*Passage*:
*-*-*
A novelty card for a “Jerusalem Overtaker” (a 19th c. slang term for a fine tooth comb). One of 25 interesting items from our latest online-only illustrated catalog of antiquarian manuscript material and ephemeral, Occasional List 18: By Hand For Hand In Hand (available as a PDF here).
For a brief rundown of some examples of the Jerusalem Overtaker, see our description of the card,
The origins of the slang term “Jerusalem Overtaker” as meaning a fine-tooth comb remain obscure to this cataloguer; the term dates at least from the Civil War and seems current up through the first part of the 20th century; see for instance the great chronicler of the traveling salesman James Perry Johnston’s How to Hustle (Chicago 1905) which includes a sample pitch for just such a comb, without any explanation of the association:
‘Here we have the little Jerusalem overtaker; catch ‘em on the hop, skip and jump, wet or dry, cold or warm, or any kind of climate at all; catch them j-u-s-t as well where there isn’t any as where there is; and sells in the regular way for — — .’ Or, for a change: ‘The little joker that takes them at h-o-m-e or on a journey, as they trot, as they hop, dead or alive, asleep or awake, running or walking, on their sides or on their backs; and sells usually for — —.’
One Charles M. Porter of Wisconsin writes in to the January, 1911 issue of Hunter—Trader—Trapper magazine with an anecdote of being troubled by a flea while walking his traps, and that, “Do you know, followers of the gun and the trap line, that it is necessary, or at least mighty convenient at certain times to have at hand on those trips a ‘Jerusalem Overtaker,’ or, in other words, a fine-toothed comb?” (He notes “a lot of agony can be avoided, and also one might avoid causing a blue haze to settle around that would obscure a barn two rods away.”)
William Baillie-Grohman’s travel account in the American West, Camps in the Rockies (London 1882) notes the “raggedest cowboy” using his “‘Jerusalem Overtaker’—as he calls his remnant of a tooth-comb,” while a one example of its use in the Civil War might be found in a brief anecdotal memoir by Civil War veteran T. C. Murphy of Pass Christian, Miss., in the American Journal for Clinical Medicine of May, 1915, where he notes,
Professor Lowry complains of the plague of lice in the army. Professor, you should say graybacks; and the only way to keep away from them is, to stay at home. You ask for experience. Here you get it… . Soldiers are not furnished looking-glasses or bath-towels; in fact, Father Abe could not furnish clothes at times. Let the Professor pull off his clothes and skirmish, boil them and pull them on to dry. I have seen the generals skirmishing. No doubt, while in camp the soldiers can keep clean in time of peace. The old ‘unniguintum’ was our great standby; close-cropped hair and a fine comb (‘Jerusalem overtaker’) kept my head clean. Measles, meningitis, and lice will follow any army.
*-*-*
*Study material*:

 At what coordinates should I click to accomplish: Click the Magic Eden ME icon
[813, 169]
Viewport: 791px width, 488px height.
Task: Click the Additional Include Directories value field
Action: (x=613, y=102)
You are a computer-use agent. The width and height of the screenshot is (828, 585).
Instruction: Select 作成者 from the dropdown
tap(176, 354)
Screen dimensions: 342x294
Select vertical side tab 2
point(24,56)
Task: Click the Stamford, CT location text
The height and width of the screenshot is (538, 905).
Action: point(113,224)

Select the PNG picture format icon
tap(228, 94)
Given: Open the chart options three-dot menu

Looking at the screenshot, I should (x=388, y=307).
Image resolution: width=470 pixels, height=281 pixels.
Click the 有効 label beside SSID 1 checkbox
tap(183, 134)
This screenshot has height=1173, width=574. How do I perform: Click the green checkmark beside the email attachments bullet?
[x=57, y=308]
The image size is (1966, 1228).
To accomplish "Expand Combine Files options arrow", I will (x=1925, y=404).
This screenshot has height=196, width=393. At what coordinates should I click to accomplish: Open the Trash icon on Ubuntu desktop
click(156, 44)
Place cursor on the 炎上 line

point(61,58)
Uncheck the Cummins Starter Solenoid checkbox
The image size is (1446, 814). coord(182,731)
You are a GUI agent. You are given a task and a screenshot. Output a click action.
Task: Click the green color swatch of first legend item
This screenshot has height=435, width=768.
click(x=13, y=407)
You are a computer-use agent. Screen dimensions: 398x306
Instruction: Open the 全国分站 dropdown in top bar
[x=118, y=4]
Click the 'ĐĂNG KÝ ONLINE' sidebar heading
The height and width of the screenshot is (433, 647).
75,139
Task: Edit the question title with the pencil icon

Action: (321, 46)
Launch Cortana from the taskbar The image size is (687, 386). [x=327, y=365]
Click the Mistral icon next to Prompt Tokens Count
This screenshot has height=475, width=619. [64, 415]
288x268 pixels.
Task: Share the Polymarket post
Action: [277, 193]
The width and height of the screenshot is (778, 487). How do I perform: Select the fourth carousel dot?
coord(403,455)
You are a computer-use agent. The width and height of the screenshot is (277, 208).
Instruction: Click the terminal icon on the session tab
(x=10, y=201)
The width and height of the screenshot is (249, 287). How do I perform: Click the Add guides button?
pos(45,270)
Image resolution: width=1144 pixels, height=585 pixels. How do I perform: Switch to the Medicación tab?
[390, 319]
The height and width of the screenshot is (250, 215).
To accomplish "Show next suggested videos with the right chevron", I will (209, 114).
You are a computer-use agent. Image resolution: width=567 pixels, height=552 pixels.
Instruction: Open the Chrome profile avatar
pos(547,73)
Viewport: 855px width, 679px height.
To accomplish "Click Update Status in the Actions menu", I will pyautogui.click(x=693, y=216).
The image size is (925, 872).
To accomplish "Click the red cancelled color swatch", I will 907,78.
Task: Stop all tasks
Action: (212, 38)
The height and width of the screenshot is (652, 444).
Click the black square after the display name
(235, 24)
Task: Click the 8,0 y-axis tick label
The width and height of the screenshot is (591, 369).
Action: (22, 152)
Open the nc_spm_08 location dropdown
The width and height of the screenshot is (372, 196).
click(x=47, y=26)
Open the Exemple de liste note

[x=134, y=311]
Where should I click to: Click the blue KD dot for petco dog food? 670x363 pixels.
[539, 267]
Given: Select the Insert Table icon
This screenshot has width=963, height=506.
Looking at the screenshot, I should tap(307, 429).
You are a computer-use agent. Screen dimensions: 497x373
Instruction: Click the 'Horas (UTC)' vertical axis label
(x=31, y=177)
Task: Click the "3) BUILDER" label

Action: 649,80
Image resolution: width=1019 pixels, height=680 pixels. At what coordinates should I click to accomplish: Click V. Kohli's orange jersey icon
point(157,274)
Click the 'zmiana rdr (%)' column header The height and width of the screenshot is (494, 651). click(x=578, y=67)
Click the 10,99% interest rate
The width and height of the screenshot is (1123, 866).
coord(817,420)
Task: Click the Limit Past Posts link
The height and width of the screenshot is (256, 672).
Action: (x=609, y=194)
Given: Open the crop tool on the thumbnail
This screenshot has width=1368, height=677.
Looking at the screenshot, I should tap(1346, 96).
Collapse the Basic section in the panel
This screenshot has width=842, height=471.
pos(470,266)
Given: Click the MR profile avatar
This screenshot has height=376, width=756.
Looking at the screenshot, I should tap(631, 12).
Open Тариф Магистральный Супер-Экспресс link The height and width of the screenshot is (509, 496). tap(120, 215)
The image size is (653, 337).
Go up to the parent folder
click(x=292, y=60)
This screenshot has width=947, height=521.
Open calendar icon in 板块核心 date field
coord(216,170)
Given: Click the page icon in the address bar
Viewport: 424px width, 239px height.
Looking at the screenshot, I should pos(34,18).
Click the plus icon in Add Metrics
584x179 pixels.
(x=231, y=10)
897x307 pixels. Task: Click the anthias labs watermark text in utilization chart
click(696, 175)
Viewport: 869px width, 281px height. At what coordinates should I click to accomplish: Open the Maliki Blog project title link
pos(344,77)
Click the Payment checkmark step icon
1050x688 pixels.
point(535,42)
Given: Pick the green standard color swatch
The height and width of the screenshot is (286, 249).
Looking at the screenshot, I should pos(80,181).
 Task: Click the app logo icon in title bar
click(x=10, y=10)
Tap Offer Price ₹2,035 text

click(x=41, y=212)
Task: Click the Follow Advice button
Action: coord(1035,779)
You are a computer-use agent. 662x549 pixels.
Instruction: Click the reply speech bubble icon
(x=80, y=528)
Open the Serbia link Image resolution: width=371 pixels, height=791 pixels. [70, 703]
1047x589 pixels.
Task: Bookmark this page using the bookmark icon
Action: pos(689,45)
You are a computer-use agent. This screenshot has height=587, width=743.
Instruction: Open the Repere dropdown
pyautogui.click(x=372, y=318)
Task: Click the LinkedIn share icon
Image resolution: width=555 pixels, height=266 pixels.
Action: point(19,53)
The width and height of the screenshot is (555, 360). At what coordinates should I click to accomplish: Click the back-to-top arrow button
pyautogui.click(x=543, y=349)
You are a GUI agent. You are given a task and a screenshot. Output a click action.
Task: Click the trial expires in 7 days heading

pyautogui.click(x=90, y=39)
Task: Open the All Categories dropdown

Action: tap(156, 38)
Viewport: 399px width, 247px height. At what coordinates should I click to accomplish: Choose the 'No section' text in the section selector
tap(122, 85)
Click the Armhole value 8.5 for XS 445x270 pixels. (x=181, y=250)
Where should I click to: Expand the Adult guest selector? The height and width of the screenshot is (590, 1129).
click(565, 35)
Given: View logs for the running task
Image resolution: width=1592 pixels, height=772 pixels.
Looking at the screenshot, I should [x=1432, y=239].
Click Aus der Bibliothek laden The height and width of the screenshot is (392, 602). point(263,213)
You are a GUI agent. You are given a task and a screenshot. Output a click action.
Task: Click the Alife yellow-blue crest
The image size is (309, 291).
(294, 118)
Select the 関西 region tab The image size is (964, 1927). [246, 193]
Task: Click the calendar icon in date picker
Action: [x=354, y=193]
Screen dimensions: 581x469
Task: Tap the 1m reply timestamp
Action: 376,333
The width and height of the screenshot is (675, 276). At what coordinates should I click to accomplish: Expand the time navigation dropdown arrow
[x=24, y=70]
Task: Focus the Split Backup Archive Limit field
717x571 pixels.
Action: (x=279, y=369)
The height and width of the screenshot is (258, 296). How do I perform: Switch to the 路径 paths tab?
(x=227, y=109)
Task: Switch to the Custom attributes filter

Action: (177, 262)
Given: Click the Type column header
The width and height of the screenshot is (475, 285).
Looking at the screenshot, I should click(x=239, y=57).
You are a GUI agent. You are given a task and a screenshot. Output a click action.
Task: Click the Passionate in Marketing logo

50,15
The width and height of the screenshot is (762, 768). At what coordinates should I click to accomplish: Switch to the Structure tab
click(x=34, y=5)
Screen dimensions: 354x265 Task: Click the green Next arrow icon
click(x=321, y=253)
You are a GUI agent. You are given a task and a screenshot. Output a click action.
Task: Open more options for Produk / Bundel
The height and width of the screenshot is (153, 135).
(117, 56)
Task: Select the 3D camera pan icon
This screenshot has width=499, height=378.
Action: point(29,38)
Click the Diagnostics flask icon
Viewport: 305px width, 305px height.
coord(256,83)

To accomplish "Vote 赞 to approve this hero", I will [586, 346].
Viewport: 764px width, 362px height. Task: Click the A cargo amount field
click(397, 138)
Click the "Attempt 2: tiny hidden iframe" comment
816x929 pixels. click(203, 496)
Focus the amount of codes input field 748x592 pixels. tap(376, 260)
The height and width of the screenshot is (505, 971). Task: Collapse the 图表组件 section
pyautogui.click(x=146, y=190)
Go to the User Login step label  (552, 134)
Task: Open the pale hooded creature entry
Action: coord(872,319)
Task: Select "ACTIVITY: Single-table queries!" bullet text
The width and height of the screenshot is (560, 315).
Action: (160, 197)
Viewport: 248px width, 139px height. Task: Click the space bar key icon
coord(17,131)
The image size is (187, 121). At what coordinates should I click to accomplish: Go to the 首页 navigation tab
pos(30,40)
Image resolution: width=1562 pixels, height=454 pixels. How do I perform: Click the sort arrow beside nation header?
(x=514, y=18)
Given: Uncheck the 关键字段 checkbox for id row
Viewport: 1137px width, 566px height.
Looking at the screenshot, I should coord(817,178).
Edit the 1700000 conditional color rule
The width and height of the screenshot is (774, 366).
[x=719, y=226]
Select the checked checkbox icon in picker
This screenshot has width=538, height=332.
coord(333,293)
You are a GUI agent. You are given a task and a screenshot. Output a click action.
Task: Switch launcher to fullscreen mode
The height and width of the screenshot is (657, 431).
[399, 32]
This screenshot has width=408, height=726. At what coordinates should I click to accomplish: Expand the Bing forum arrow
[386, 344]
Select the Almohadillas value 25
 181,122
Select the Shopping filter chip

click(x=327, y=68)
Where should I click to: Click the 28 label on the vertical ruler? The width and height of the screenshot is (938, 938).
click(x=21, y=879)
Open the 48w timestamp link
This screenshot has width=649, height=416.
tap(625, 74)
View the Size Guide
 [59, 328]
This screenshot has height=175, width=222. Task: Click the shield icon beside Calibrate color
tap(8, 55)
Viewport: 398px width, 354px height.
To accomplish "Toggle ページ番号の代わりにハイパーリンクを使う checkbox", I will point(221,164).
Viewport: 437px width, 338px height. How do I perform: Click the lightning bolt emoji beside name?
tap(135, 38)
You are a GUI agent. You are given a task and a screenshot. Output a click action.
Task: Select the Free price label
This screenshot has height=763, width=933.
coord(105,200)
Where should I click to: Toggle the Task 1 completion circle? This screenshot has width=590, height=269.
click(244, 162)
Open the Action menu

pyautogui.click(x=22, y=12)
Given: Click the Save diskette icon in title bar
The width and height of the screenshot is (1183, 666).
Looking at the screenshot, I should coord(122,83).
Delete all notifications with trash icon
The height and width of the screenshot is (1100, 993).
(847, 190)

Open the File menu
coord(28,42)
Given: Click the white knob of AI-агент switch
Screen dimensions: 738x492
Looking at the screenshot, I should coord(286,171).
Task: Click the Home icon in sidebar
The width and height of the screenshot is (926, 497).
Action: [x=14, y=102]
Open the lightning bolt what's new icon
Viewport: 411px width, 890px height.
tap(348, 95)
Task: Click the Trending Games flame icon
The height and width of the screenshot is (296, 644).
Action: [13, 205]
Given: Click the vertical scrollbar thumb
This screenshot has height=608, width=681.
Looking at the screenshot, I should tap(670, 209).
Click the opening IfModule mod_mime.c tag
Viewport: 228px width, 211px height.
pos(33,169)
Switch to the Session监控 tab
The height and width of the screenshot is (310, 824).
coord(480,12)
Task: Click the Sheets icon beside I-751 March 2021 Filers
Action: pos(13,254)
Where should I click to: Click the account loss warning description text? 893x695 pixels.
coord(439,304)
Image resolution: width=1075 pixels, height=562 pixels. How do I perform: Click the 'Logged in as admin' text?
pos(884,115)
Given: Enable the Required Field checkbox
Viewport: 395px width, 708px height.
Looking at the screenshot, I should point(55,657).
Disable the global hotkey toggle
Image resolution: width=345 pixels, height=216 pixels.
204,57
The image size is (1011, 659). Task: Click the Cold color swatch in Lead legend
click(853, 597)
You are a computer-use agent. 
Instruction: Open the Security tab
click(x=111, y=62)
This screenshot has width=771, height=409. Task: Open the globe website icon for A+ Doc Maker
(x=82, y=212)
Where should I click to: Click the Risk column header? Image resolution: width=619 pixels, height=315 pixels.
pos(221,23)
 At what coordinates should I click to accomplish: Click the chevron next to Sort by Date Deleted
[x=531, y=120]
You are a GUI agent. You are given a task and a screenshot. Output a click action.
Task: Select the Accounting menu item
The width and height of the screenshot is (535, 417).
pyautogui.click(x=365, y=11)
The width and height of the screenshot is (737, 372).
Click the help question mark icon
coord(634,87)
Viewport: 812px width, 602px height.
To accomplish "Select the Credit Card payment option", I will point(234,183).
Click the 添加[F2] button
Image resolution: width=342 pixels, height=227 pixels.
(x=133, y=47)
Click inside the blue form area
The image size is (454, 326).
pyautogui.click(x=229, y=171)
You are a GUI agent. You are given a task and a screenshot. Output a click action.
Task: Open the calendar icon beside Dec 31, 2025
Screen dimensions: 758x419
*-*-*
In the passage about the Jerusalem Overtaker, rewrite the part starting with "A novelty card" and going on through "a PDF here).", putting "trade card" in place of "novelty card".

*Finished task*:
A trade card for a “Jerusalem Overtaker” (a 19th c. slang term for a fine tooth comb). One of 25 interesting items from our latest online-only illustrated catalog of antiquarian manuscript material and ephemeral, Occasional List 18: By Hand For Hand In Hand (available as a PDF here).